Material for this exercise »
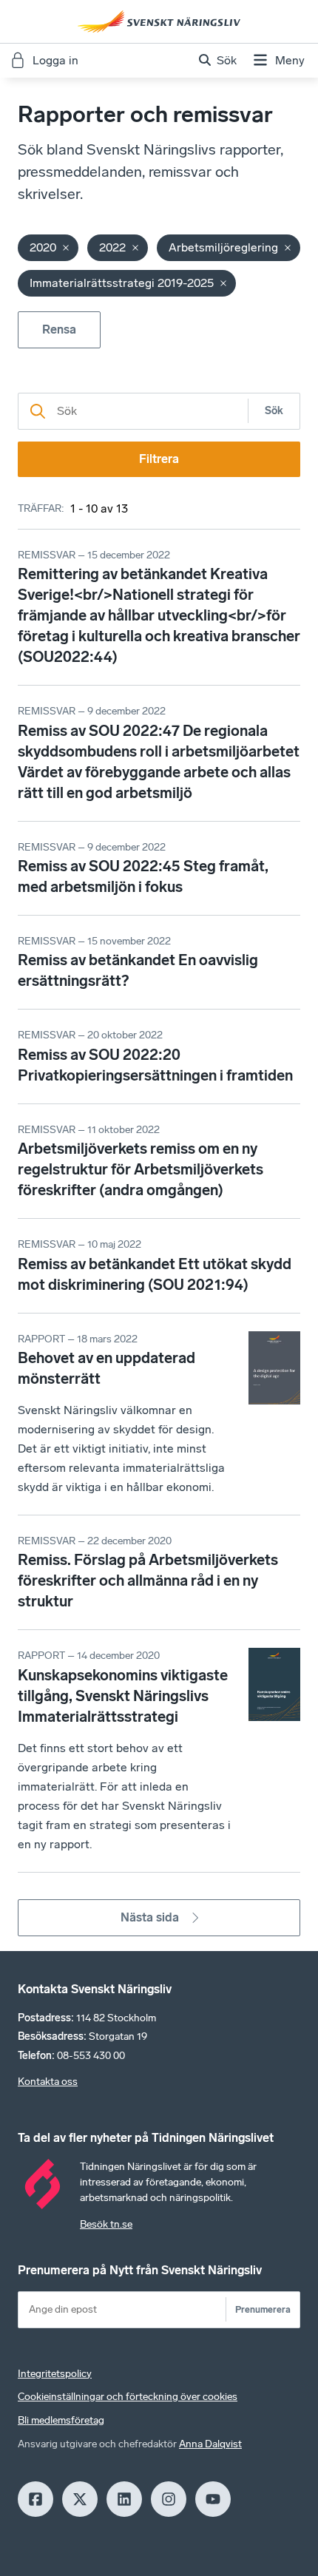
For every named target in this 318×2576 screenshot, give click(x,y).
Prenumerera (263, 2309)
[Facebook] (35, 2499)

--

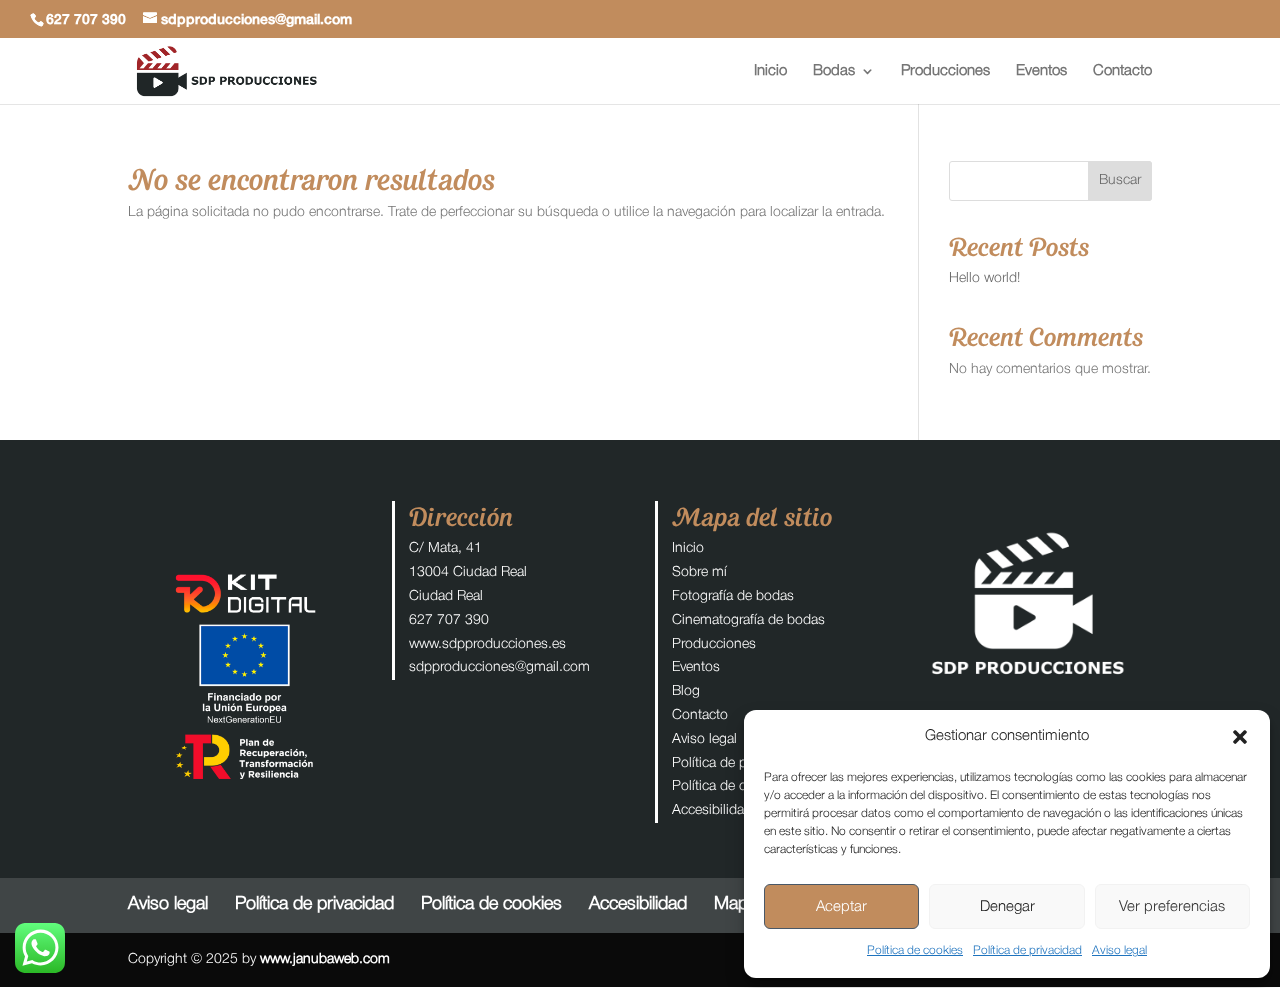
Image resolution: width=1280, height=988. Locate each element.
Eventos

Work to be completed »
From the material above, copy exactly the lines between the line holding "For every named" and the line holding "[Facebook] (35, 2499)", inclusive, and only those.

Result »
For every named target in this 318×2576 screenshot, give click(x,y).
Prenumerera (263, 2309)
[Facebook] (35, 2499)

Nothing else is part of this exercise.